I then deleted the disk

root@10-118-134-71:/root # /usr/sbin/oracleasm deletedisk DBVOT 
Clearing disk header: done
Dropping disk: done

and checked to make sure it was no longer visible

[oracle@10-118-134-71 ~]$ /usr/sbin/oracleasm listdisks
DB1
DG10
DG11
DG12
DG2
DG3
DG4
DG5
DG6
DG7
DG8
DG9

Then I recreated the disk

root@10-118-134-71:/root # /usr/sbin/oracleasm createdisk DBVOT /dev/bqdx1
Writing disk header: done
Instantiating disk: done

and listed the disks to confirm

root@10-118-134-71:/root # /usr/sbin/oracleasm listdisks
DG1
DG10
DG11
DG12
DG2
DG3
DG4
DG5
DG6
DG7
DG8
DG9
DBVOT

Then I created the disk in ASM

SQL> CREATE DISKGROUP DBVOT EXTERNAL REDUNDANCY DISK '/dev/oracleasm/disks/DBVOT';

Diskgroup created.

TNS-12535, ns secondary err code: 12560 and users unable to log on

This afternoon the users of one of my applications reported that they were unable to sign on using a particular user account. The user account in question was open and unexpired. The users were able to sign on to other accounts without any issues. The alert logs on all nodes of the RAC were being flooded with messages such as:

Fatal NI connect error 12170.

  VERSION INFORMATION:
        TNS for Linux: Version 11.2.0.4.0 - Production
        Oracle Bequeath NT Protocol Adapter for Linux: Version 11.2.0.4.0 - Production
        TCP/IP NT Protocol Adapter for Linux: Version 11.2.0.4.0 - Production
  Time: 15-JUN-2018 19:17:55
  Tracing not turned on.
  Tns error struct:
    ns main err code: 12535
    
TNS-12535: TNS:operation timed out
    ns secondary err code: 12560
    nt main err code: 505
    
TNS-00505: Operation timed out
    nt secondary err code: 110
    nt OS err code: 0
  Client address: (ADDRESS=(PROTOCOL=tcp)(HOST=xxx.xxx.xxx.xx)(PORT=nnn))
Fri Jun 15 19:18:37 2018

Despite bouncing all nodes of the RAC and flushing the shared pool etc. the users were not able to connect via this particular user account. There were existing connections with this account that were working.

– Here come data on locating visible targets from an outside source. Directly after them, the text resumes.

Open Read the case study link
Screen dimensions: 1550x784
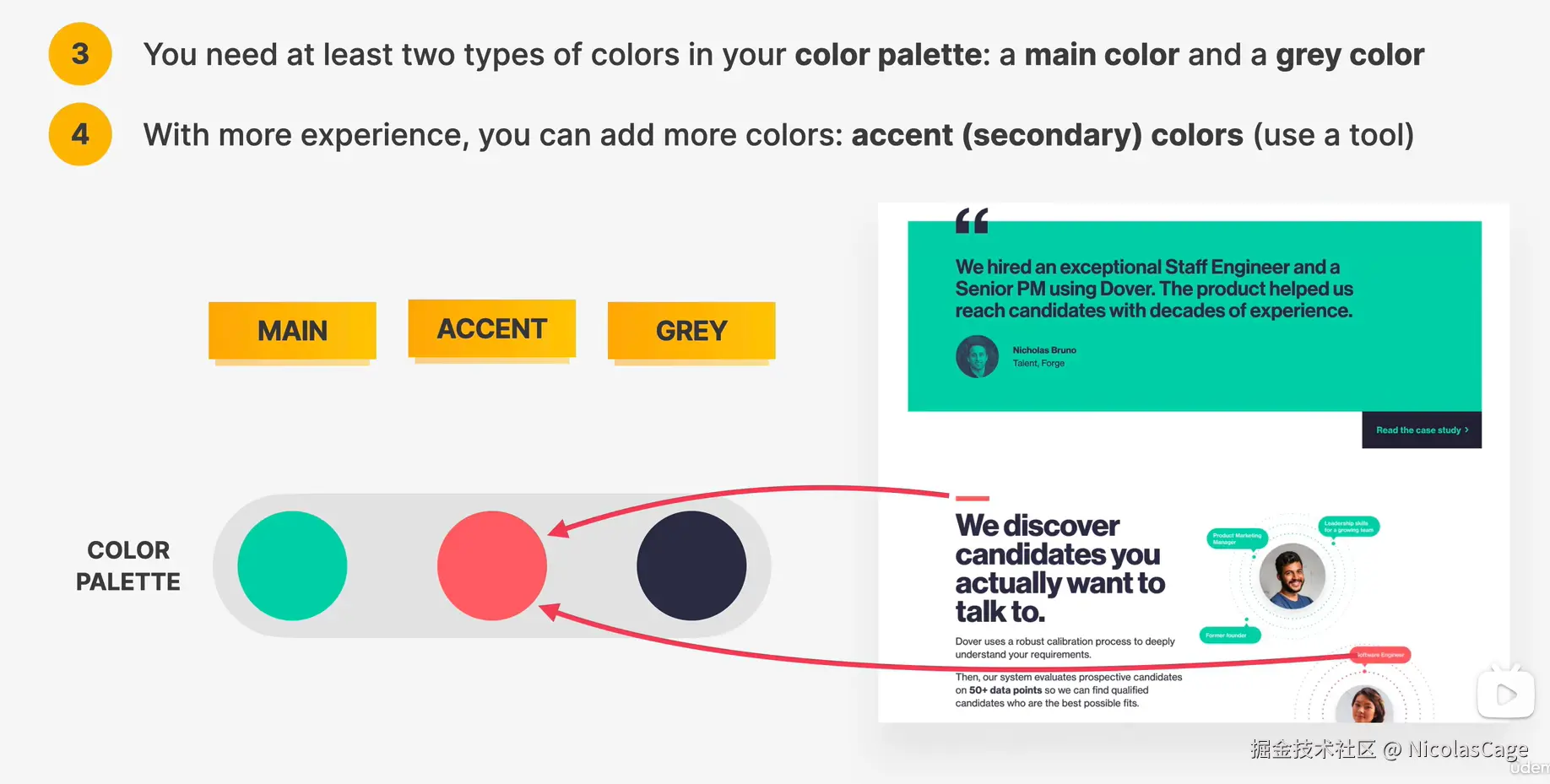coord(1422,430)
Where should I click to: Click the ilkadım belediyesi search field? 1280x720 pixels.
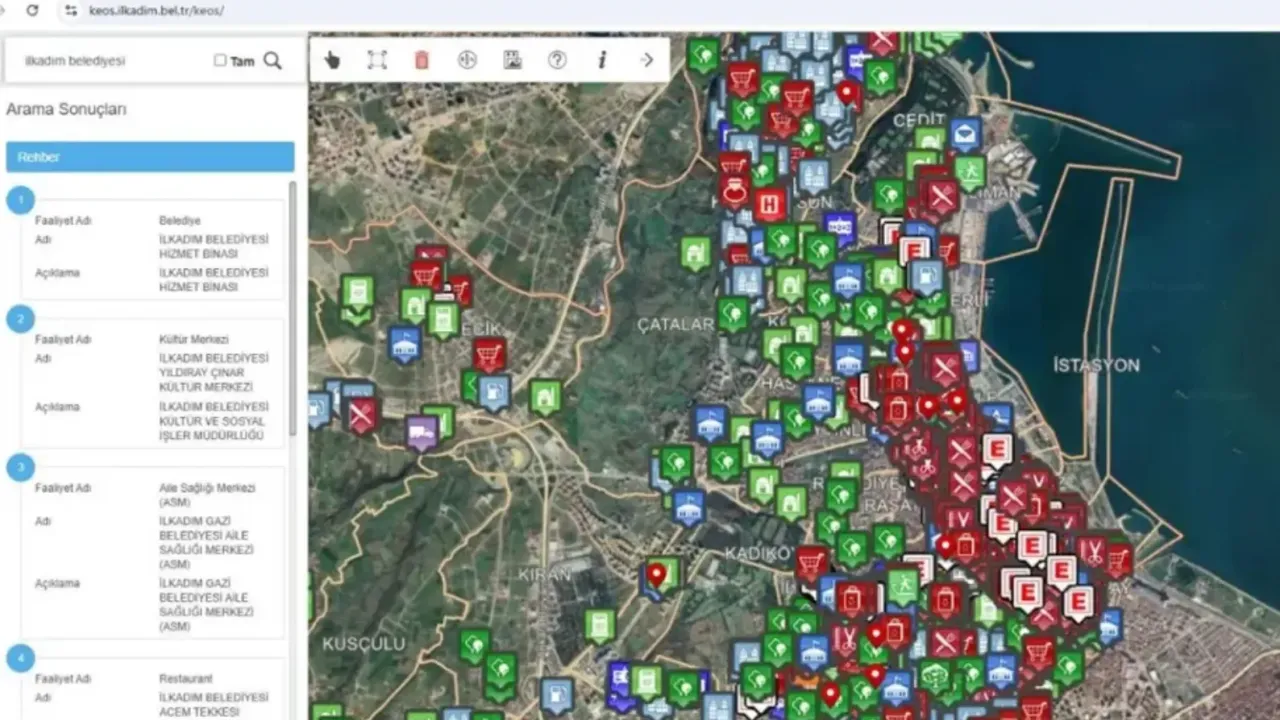pyautogui.click(x=110, y=61)
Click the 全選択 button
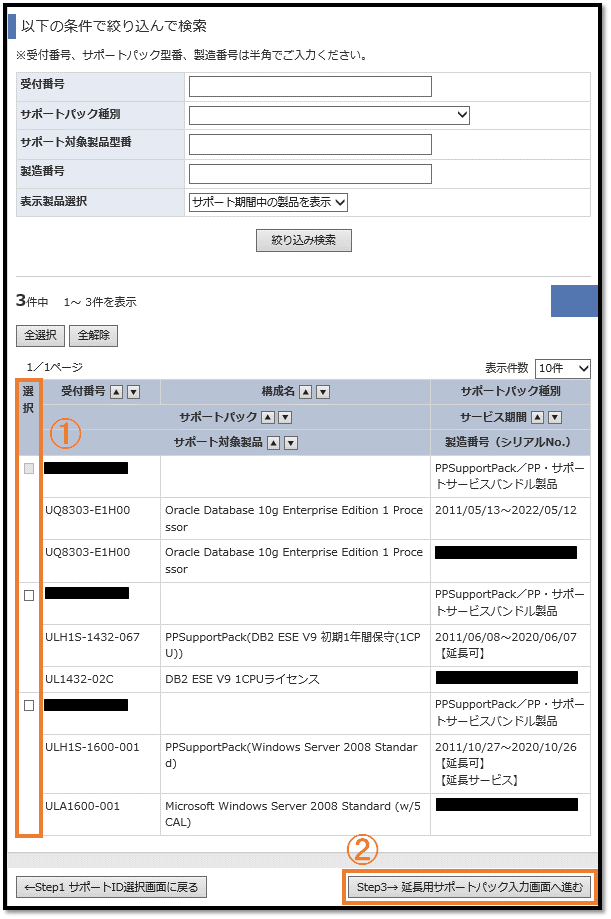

After some false leads, a colleague noticed that there were a number of library cache locks with the user account set to “null”. These were being generated by a set of new servers that the application was attempting to configure using the user account that was experiencing the issue. After these new servers were shut down and the database bounced, normal functionality was restored.